## Reflexion-Inspired LLM Agent with LangGraph and Tavily

This notebook builds a multi-step reasoning agent using [LangGraph](https://github.com/langchain-ai/langgraph), inspired by the **Reflexion** framework:

**Reflexion: Language Agents with Verbal Reinforcement Learning**  
Yao et al. (2023) – [arXiv link](https://arxiv.org/abs/2303.11366)

The agent follows a 3-step reasoning loop:
1. **Answer** – Generate an initial response.
2. **Reflect** – Critique what’s missing or unnecessary.
3. **Revise** – Improve the answer using critique and web search.

Search is powered by [Tavily](https://www.tavily.com/), enabling the agent to query the web based on its own reflection.

> Also influenced by ideas from the LangGraph Udemy course: https://www.udemy.com/course/langgraph

At the end of each run, the final answer and total token usage are displayed.

### Answer and Reflection Schema

This cell defines structured Pydantic models for a multi-step Q&A workflow:

- **`Reflection`** captures what’s missing or unnecessary in an answer.
- **`AnswerQuestion`** includes a ~250-word response, a reflection, and 1–3 search queries.
- **`ReviseAnswer`** extends this with a list of supporting references.
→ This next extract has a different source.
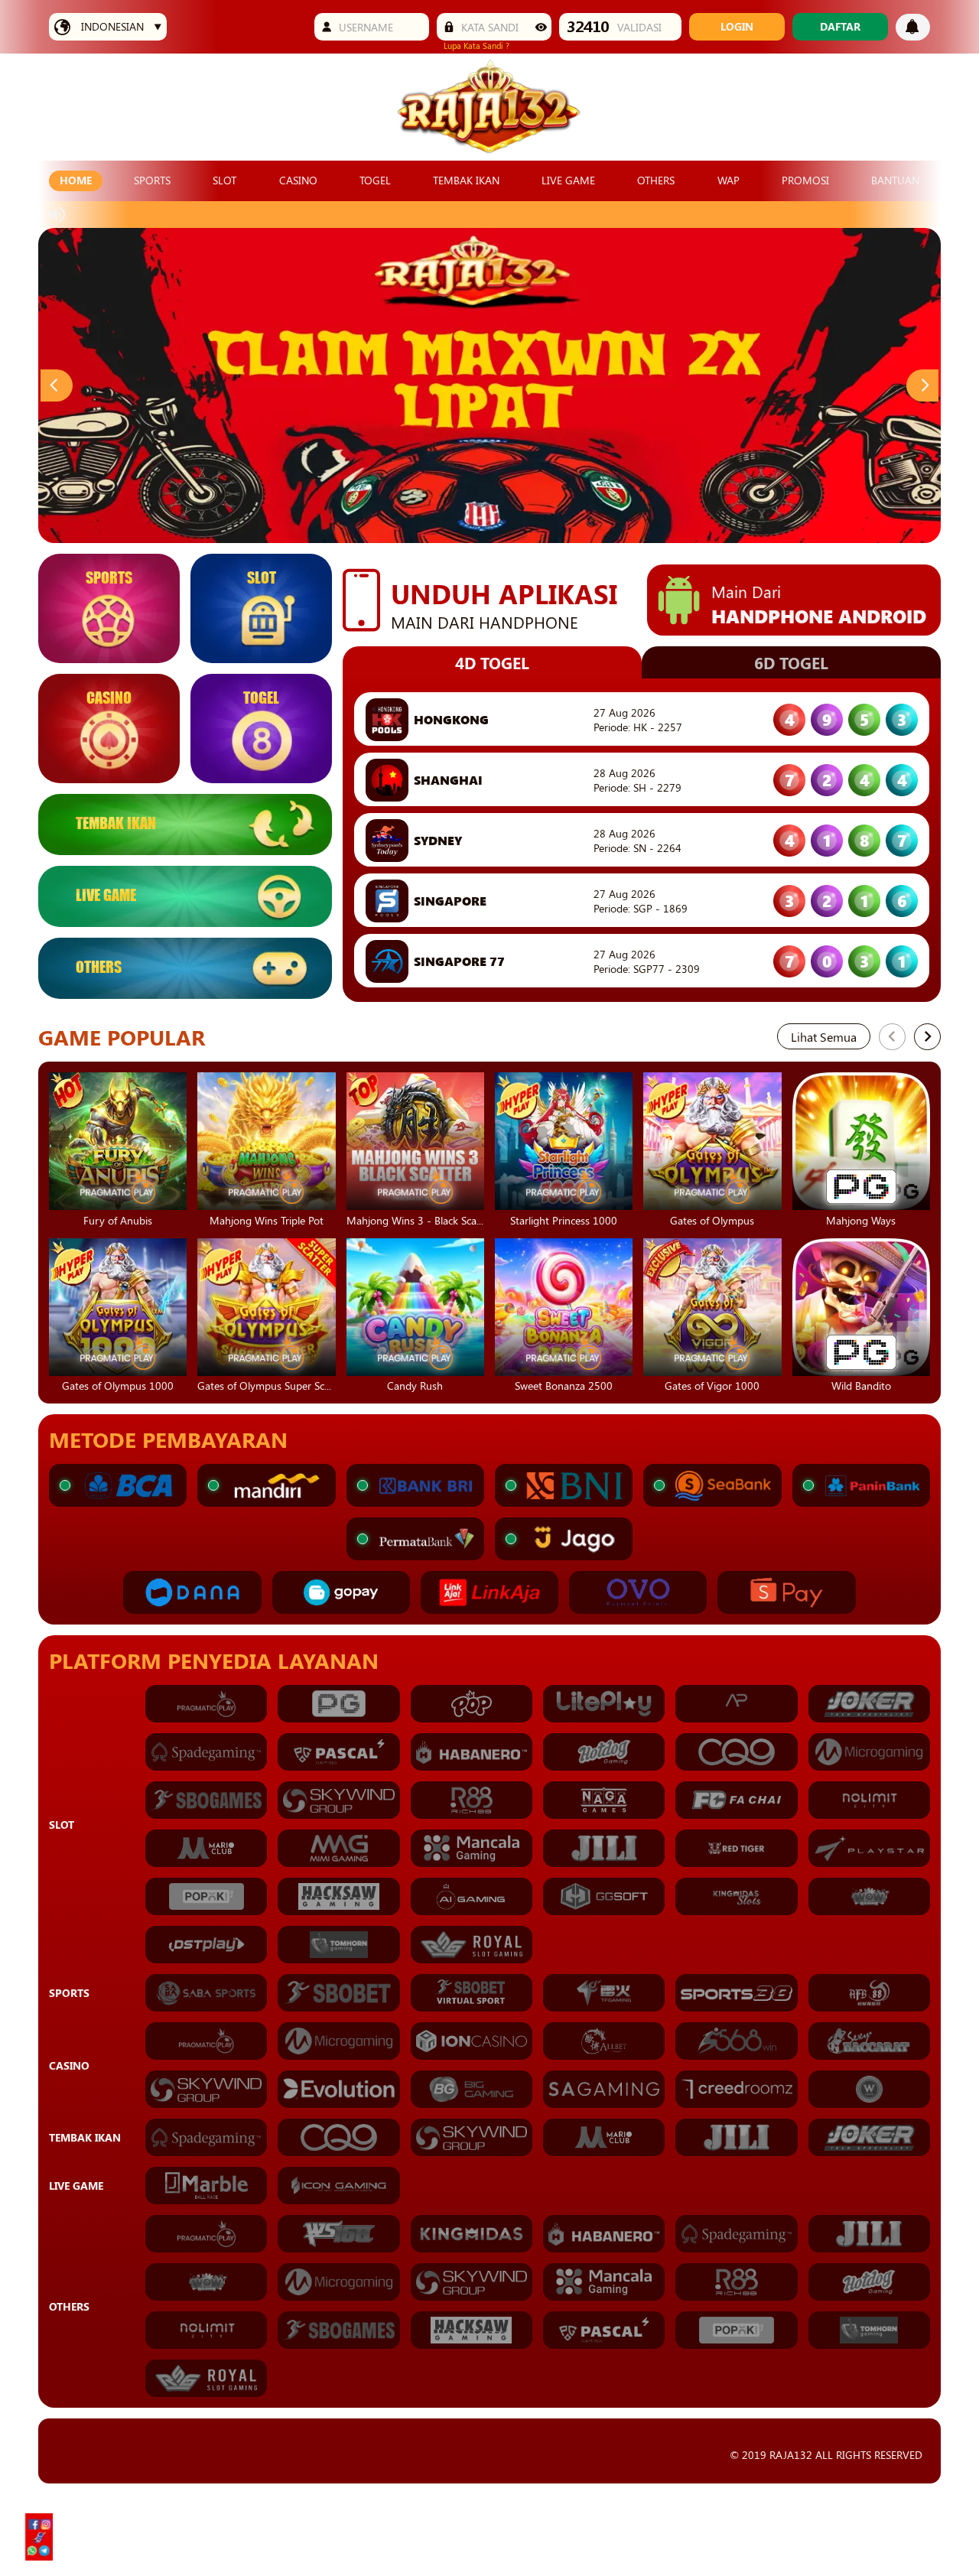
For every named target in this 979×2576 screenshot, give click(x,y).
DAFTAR (840, 26)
These schemas enable structured parsing in LangChain or agent-based pipelines.

In [1]:
# Import necessary types and modules
from typing import List
from dotenv import load_dotenv  # Loads environment variables from a .env file
from pydantic import BaseModel, Field  # For data validation and schema enforcement

# Load environment variables (e.g., API keys)
load_dotenv()

# Define a schema for critique/reflection on a generated answer
class Reflection(BaseModel):
    missing: str = Field(description="Critique of what is missing.")  # Feedback on missing content
    superfluous: str = Field(description="Critique of what is superfluous")  # Feedback on unnecessary/excess detail

# Schema for answering a question with structured components
class AnswerQuestion(BaseModel):
    """Answer the question."""

    answer: str = Field(description="~250 word detailed answer to the question.")  # Main response text
    reflection: Reflection = Field(description="Your reflection on the initial answer.")  # Self-critique of the answer
    search_queries: List[str] = Field(
        description="1-3 search queries for researching improvements to address the critique of your current answer."
    )  # Optional tool input to help guide future revisions

# Schema for a revised answer that includes supporting citations
class ReviseAnswer(AnswerQuestion):
    """Revise your original answer to your question."""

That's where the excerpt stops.